To disable a single action without touching the bot, set enabled: false on that action in the repo's .github-app.yaml.

Force a run

curl -X POST https://<bot-host>/api/scheduler/run \
  -H "Authorization: Bearer $DAEMON_AUTH_TOKEN" \
  -d '{"owner":"<owner>","repo":"<repo>","action":"<name>"}'

409 means a run is already in-flight (see below). A manual run is recorded against last_run_at at the current instant, so if it fires within the grace window before a cron slot, that cron slot is treated as already done and skipped: the manual run stands in for it. The endpoint also honours enabled: false (returns a non-enqueued reason); enable the action to run it.

Diagnose

Key log events (component scheduler):

Event Meaning
scheduler.action.claimed A slot was claimed and a job enqueued.
scheduler.action.skipped_missed A slot fired while the server was down; advanced, not run.
scheduler.action.daemon.started The daemon began running an action.
scheduler.action.daemon.completed The action's agent session finished.

The per-action state lives in the scheduled_action_state table (last_run_at, last_content_sha, in_flight_job_id, in_flight_started_at).

Stuck in_flight_job_id

The single-flight lock is taken when a run is claimed. It is normally cleared the moment the run completes (the scoped-job-completion handler), so a healthy run releases it immediately. As a backstop it is also self-healing: the claim treats a lock older than 2 × AGENT_TIMEOUT_MS (always longer than the longest possible run) as released, so a daemon that died mid-run does not strand the action: the next scan past that window reclaims it. There is normally nothing to do.

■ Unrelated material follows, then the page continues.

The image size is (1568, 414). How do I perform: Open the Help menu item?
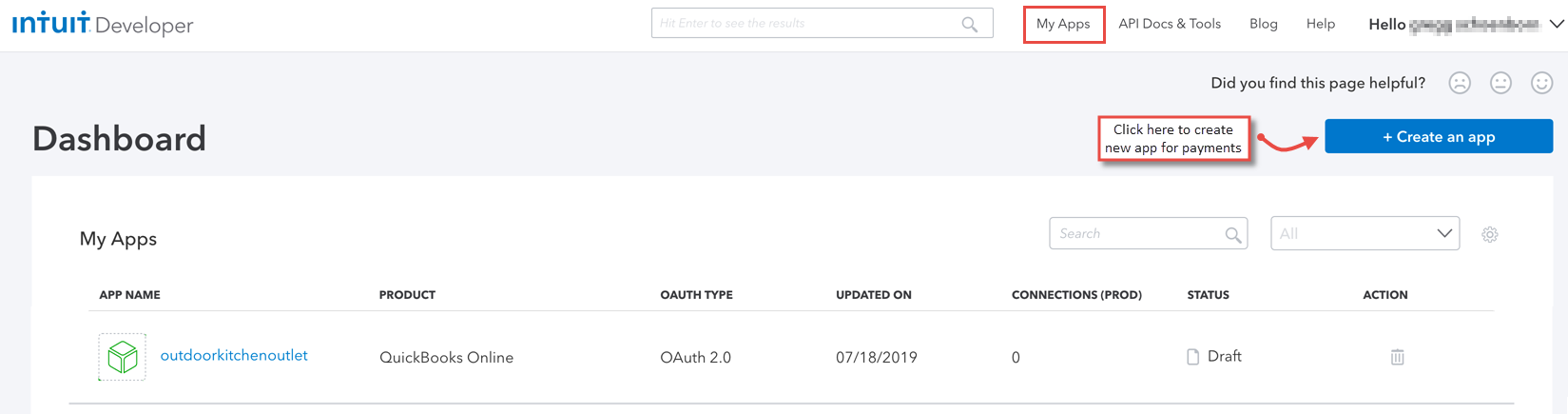1320,24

To force-clear immediately (e.g. to retry now):

UPDATE scheduled_action_state
   SET in_flight_job_id = NULL, in_flight_started_at = NULL
 WHERE owner = '<owner>' AND repo = '<repo>' AND action_name = '<name>';

Downtime behaviour

Missed cron slots are skipped, not backfilled. After an outage the next scheduled slot fires normally; intervening slots are advanced over and logged as scheduler.action.skipped_missed.